[Exercise objective]:
Write down each entry again, exactly as it reads.

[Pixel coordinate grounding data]

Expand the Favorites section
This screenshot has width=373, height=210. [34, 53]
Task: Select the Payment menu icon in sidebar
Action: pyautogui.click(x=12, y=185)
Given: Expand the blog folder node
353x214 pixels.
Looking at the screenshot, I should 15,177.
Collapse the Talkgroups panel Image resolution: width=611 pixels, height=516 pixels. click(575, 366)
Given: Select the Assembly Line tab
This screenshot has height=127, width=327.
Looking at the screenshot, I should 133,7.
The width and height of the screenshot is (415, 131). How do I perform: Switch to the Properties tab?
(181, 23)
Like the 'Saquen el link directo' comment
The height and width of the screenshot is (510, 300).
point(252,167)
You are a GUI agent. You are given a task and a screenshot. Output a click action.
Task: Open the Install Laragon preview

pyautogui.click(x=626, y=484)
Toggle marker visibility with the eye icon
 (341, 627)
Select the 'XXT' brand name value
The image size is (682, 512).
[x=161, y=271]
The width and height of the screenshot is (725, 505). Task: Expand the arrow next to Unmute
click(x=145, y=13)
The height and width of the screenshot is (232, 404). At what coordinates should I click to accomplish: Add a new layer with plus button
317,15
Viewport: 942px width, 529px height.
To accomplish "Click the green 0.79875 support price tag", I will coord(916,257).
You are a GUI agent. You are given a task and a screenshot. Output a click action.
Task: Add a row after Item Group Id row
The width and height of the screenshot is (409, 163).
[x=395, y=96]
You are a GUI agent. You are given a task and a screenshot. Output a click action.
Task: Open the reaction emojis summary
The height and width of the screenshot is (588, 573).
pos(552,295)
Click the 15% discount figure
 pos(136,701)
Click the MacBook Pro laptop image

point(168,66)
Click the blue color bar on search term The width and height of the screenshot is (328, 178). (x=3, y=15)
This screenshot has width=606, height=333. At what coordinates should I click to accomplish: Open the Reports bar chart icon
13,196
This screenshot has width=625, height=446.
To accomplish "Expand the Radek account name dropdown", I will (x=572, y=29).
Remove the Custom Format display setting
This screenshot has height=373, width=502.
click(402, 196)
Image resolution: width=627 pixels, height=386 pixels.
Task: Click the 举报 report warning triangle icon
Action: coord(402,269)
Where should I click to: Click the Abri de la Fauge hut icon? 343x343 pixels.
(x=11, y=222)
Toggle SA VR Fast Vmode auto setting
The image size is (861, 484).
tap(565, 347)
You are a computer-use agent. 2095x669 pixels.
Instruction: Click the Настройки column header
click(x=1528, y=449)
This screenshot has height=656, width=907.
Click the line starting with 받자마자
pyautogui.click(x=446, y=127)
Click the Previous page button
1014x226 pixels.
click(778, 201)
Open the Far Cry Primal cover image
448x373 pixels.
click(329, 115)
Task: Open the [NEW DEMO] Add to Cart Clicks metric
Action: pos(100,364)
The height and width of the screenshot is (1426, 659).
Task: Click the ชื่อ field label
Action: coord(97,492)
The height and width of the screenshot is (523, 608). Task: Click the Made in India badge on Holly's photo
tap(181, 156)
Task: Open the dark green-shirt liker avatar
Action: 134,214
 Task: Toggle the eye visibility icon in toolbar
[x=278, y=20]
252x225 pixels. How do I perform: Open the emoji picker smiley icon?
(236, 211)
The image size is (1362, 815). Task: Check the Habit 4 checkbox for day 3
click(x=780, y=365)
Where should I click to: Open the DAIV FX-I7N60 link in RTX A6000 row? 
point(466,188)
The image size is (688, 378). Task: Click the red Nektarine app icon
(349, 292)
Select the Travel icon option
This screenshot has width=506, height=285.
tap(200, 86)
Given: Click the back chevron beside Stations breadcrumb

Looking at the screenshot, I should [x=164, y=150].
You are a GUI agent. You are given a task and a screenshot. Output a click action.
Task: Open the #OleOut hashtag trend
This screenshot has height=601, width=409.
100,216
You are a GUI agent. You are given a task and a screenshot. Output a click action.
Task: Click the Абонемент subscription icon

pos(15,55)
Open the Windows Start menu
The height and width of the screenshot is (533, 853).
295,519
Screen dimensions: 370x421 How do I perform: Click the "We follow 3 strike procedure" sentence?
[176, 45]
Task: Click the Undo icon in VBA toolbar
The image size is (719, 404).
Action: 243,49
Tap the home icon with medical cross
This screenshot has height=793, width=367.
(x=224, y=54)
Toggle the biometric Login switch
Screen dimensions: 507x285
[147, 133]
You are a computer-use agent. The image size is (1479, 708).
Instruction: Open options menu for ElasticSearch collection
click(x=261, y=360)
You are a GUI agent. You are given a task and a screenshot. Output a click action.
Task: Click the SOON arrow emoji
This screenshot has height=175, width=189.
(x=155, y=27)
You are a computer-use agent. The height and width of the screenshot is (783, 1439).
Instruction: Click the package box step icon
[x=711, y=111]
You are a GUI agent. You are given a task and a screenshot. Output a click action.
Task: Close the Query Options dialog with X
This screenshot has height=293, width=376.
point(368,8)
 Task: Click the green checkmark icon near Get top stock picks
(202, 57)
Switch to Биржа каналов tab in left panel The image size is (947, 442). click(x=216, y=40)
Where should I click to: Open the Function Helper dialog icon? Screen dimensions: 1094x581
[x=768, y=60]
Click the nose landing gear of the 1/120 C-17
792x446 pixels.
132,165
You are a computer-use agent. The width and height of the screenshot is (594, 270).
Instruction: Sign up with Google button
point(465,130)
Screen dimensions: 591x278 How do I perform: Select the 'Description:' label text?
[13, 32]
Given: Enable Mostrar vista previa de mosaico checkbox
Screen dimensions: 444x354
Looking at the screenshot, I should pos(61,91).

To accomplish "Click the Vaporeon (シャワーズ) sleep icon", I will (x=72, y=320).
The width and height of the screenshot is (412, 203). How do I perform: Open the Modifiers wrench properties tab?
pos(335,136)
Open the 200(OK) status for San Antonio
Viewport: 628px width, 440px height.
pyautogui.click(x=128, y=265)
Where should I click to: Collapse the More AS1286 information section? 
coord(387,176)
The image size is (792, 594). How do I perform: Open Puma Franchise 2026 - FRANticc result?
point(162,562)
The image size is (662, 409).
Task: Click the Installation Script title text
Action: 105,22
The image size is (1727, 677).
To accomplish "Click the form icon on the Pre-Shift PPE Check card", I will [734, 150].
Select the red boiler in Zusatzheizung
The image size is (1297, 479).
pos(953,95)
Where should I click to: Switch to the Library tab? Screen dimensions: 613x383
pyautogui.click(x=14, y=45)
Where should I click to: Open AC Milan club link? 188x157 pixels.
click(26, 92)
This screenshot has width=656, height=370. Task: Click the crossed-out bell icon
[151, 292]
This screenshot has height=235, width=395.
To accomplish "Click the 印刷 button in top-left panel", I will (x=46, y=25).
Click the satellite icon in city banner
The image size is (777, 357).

[Completed exercise]:
Expand the Favorites section
This screenshot has width=373, height=210. [34, 53]
Task: Select the Payment menu icon in sidebar
Action: pyautogui.click(x=12, y=185)
Given: Expand the blog folder node
353x214 pixels.
Looking at the screenshot, I should 15,177.
Collapse the Talkgroups panel Image resolution: width=611 pixels, height=516 pixels. click(575, 366)
Given: Select the Assembly Line tab
This screenshot has height=127, width=327.
Looking at the screenshot, I should 133,7.
The width and height of the screenshot is (415, 131). How do I perform: Switch to the Properties tab?
(181, 23)
Like the 'Saquen el link directo' comment
The height and width of the screenshot is (510, 300).
point(252,167)
You are a GUI agent. You are given a task and a screenshot. Output a click action.
Task: Open the Install Laragon preview

pyautogui.click(x=626, y=484)
Toggle marker visibility with the eye icon
 (341, 627)
Select the 'XXT' brand name value
The image size is (682, 512).
[x=161, y=271]
The width and height of the screenshot is (725, 505). Task: Expand the arrow next to Unmute
click(x=145, y=13)
The height and width of the screenshot is (232, 404). At what coordinates should I click to accomplish: Add a new layer with plus button
317,15
Viewport: 942px width, 529px height.
To accomplish "Click the green 0.79875 support price tag", I will coord(916,257).
You are a GUI agent. You are given a task and a screenshot. Output a click action.
Task: Add a row after Item Group Id row
The width and height of the screenshot is (409, 163).
[x=395, y=96]
You are a GUI agent. You are given a task and a screenshot. Output a click action.
Task: Open the reaction emojis summary
The height and width of the screenshot is (588, 573).
pos(552,295)
Click the 15% discount figure
 pos(136,701)
Click the MacBook Pro laptop image

point(168,66)
Click the blue color bar on search term The width and height of the screenshot is (328, 178). (x=3, y=15)
This screenshot has width=606, height=333. At what coordinates should I click to accomplish: Open the Reports bar chart icon
13,196
This screenshot has width=625, height=446.
To accomplish "Expand the Radek account name dropdown", I will (x=572, y=29).
Remove the Custom Format display setting
This screenshot has height=373, width=502.
click(402, 196)
Image resolution: width=627 pixels, height=386 pixels.
Task: Click the 举报 report warning triangle icon
Action: coord(402,269)
Where should I click to: Click the Abri de la Fauge hut icon? 343x343 pixels.
(x=11, y=222)
Toggle SA VR Fast Vmode auto setting
The image size is (861, 484).
tap(565, 347)
You are a computer-use agent. 2095x669 pixels.
Instruction: Click the Настройки column header
click(x=1528, y=449)
This screenshot has height=656, width=907.
Click the line starting with 받자마자
pyautogui.click(x=446, y=127)
Click the Previous page button
1014x226 pixels.
click(778, 201)
Open the Far Cry Primal cover image
448x373 pixels.
click(329, 115)
Task: Open the [NEW DEMO] Add to Cart Clicks metric
Action: pos(100,364)
The height and width of the screenshot is (1426, 659).
Task: Click the ชื่อ field label
Action: coord(97,492)
The height and width of the screenshot is (523, 608). Task: Click the Made in India badge on Holly's photo
tap(181, 156)
Task: Open the dark green-shirt liker avatar
Action: 134,214
 Task: Toggle the eye visibility icon in toolbar
[x=278, y=20]
252x225 pixels. How do I perform: Open the emoji picker smiley icon?
(236, 211)
The image size is (1362, 815). Task: Check the Habit 4 checkbox for day 3
click(x=780, y=365)
Where should I click to: Open the DAIV FX-I7N60 link in RTX A6000 row? 
point(466,188)
The image size is (688, 378). Task: Click the red Nektarine app icon
(349, 292)
Select the Travel icon option
This screenshot has width=506, height=285.
tap(200, 86)
Given: Click the back chevron beside Stations breadcrumb

Looking at the screenshot, I should [x=164, y=150].
You are a GUI agent. You are given a task and a screenshot. Output a click action.
Task: Open the #OleOut hashtag trend
This screenshot has height=601, width=409.
100,216
You are a GUI agent. You are given a task and a screenshot. Output a click action.
Task: Click the Абонемент subscription icon

pos(15,55)
Open the Windows Start menu
The height and width of the screenshot is (533, 853).
295,519
Screen dimensions: 370x421 How do I perform: Click the "We follow 3 strike procedure" sentence?
[176, 45]
Task: Click the Undo icon in VBA toolbar
The image size is (719, 404).
Action: 243,49
Tap the home icon with medical cross
This screenshot has height=793, width=367.
(x=224, y=54)
Toggle the biometric Login switch
Screen dimensions: 507x285
[147, 133]
You are a computer-use agent. The image size is (1479, 708).
Instruction: Open options menu for ElasticSearch collection
click(x=261, y=360)
You are a GUI agent. You are given a task and a screenshot. Output a click action.
Task: Click the SOON arrow emoji
This screenshot has height=175, width=189.
(x=155, y=27)
You are a computer-use agent. The height and width of the screenshot is (783, 1439).
Instruction: Click the package box step icon
[x=711, y=111]
You are a GUI agent. You are given a task and a screenshot. Output a click action.
Task: Close the Query Options dialog with X
This screenshot has height=293, width=376.
point(368,8)
 Task: Click the green checkmark icon near Get top stock picks
(202, 57)
Switch to Биржа каналов tab in left panel The image size is (947, 442). click(x=216, y=40)
Where should I click to: Open the Function Helper dialog icon? Screen dimensions: 1094x581
[x=768, y=60]
Click the nose landing gear of the 1/120 C-17
792x446 pixels.
132,165
You are a computer-use agent. The width and height of the screenshot is (594, 270).
Instruction: Sign up with Google button
point(465,130)
Screen dimensions: 591x278 How do I perform: Select the 'Description:' label text?
[13, 32]
Given: Enable Mostrar vista previa de mosaico checkbox
Screen dimensions: 444x354
Looking at the screenshot, I should pos(61,91).

To accomplish "Click the Vaporeon (シャワーズ) sleep icon", I will (x=72, y=320).
The width and height of the screenshot is (412, 203). How do I perform: Open the Modifiers wrench properties tab?
pos(335,136)
Open the 200(OK) status for San Antonio
Viewport: 628px width, 440px height.
pyautogui.click(x=128, y=265)
Where should I click to: Collapse the More AS1286 information section? 
coord(387,176)
The image size is (792, 594). How do I perform: Open Puma Franchise 2026 - FRANticc result?
point(162,562)
The image size is (662, 409).
Task: Click the Installation Script title text
Action: 105,22
The image size is (1727, 677).
To accomplish "Click the form icon on the Pre-Shift PPE Check card", I will [734, 150].
Select the red boiler in Zusatzheizung
The image size is (1297, 479).
pos(953,95)
Where should I click to: Switch to the Library tab? Screen dimensions: 613x383
pyautogui.click(x=14, y=45)
Where should I click to: Open AC Milan club link? 188x157 pixels.
click(26, 92)
This screenshot has width=656, height=370. Task: Click the crossed-out bell icon
[151, 292]
This screenshot has height=235, width=395.
To accomplish "Click the 印刷 button in top-left panel", I will (x=46, y=25).
Click the satellite icon in city banner
The image size is (777, 357).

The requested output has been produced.